### PASSAGE TO READ:
============

Uber's Graves stepping down from full-time job, stays on board

FILE PHOTO: Travis Kalanick (L) and Uber's head of global operations Ryan Graves (R) eat with fourth graders Viktor Marchis-Vacker (2nd L) and Snit Tecle (2nd R) during Cooking Matters, a nutrition class taught by 18 Reasons, a local partner of Share our Strength at Glen Park Elementary School in San Francisco, California, December 10, 2014.Beck Diefenbach

SAN FRANCISCO (Reuters) - Ride services company Uber Technologies Inc's [UBER.UL] head of operations, Ryan Graves, a long-time ally of former chief executive Travis Kalanick, is stepping down from his full-time job at the company, according to a copy of a letter from Graves seen by Reuters.

Graves will continue to serve on Uber's board, it said.

The company is looking for a new chief executive after Kalanick was pressured to step down, following a series of business embarrassments for Uber.

There has been some speculation that Kalanick could return to the top job, but events this week cast doubt on that possibility.

Graves said that he preferred to make his own move before the new leader was chosen.

An Uber logo is seen outside the company's offices in Parktown, a suburb of Johannesburg, South Africa, March 10, 2017.Siphiwe Sibeko

"It's really important to me that this transition doesn't take away from the importance of the onboarding process of our new CEO, whoever that might be," he wrote.

Earlier this week another longtime Kalanick ally, co-founder Garrett Camp, sent a memo to employees saying that "Travis is not returning as CEO," according to a copy obtained by tech website Recode.

Kalanick, Camp and Graves together hold a significant voting stake in Uber.

Kalanick's pugnacious style largely defined Uber's approach and helped it become a transportation colossus valued at $68 billion, the largest private firm backed by venture capitalists in the world.

But that brashness has also been blamed for a string of scandals this year, from the unearthing of a culture of sexism and bullying at Uber to a U.S. Department of Justice federal investigation and a high-stakes lawsuit filed by Alphabet Inc's (GOOGL.O) autonomous car division, Waymo, that threatens Uber's self-driving car ambitions.

Graves was one of the first employees at Uber. His memo was reported earlier by CNBC.

============

### RECORDED INFORMATION:
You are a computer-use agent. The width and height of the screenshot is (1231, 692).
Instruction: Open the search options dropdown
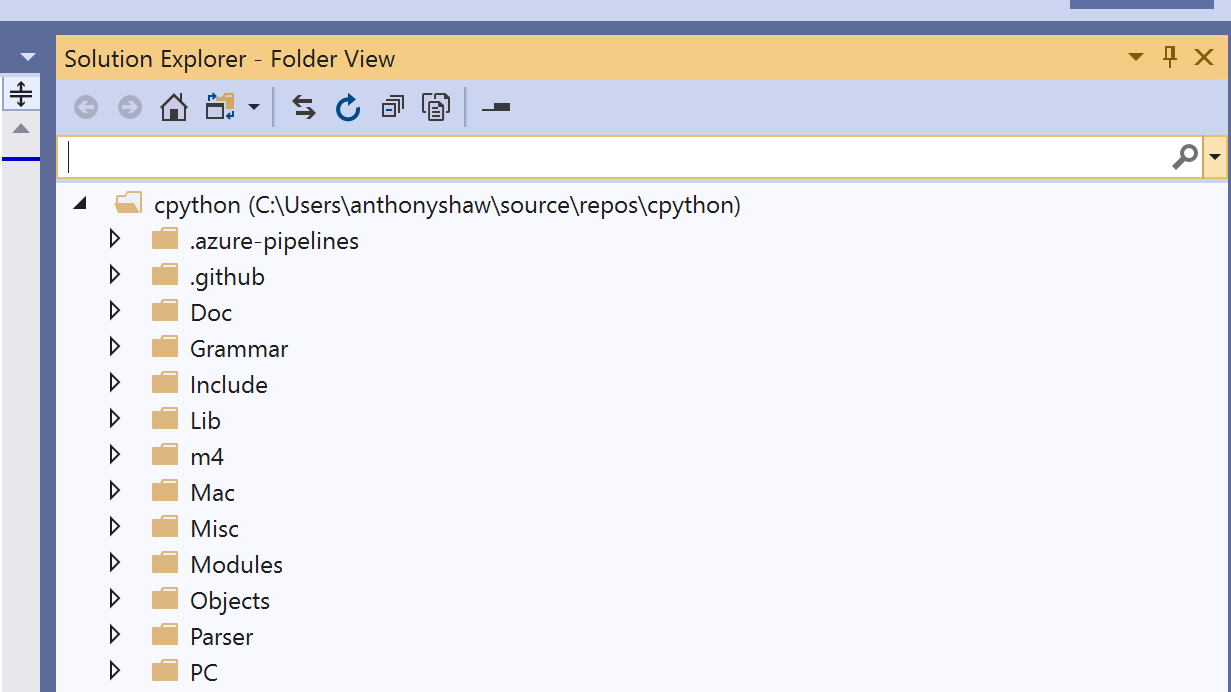[1216, 157]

============

### WORK TO BE COMPLETED:
Reproduce the part of the Uber article between "The company is" and "tech website Recode.", inclusive, updated so that "speculation" reads "talk".

### RESPONSE BELOW:
The company is looking for a new chief executive after Kalanick was pressured to step down, following a series of business embarrassments for Uber.

There has been some talk that Kalanick could return to the top job, but events this week cast doubt on that possibility.

Graves said that he preferred to make his own move before the new leader was chosen.

An Uber logo is seen outside the company's offices in Parktown, a suburb of Johannesburg, South Africa, March 10, 2017.Siphiwe Sibeko

"It's really important to me that this transition doesn't take away from the importance of the onboarding process of our new CEO, whoever that might be," he wrote.

Earlier this week another longtime Kalanick ally, co-founder Garrett Camp, sent a memo to employees saying that "Travis is not returning as CEO," according to a copy obtained by tech website Recode.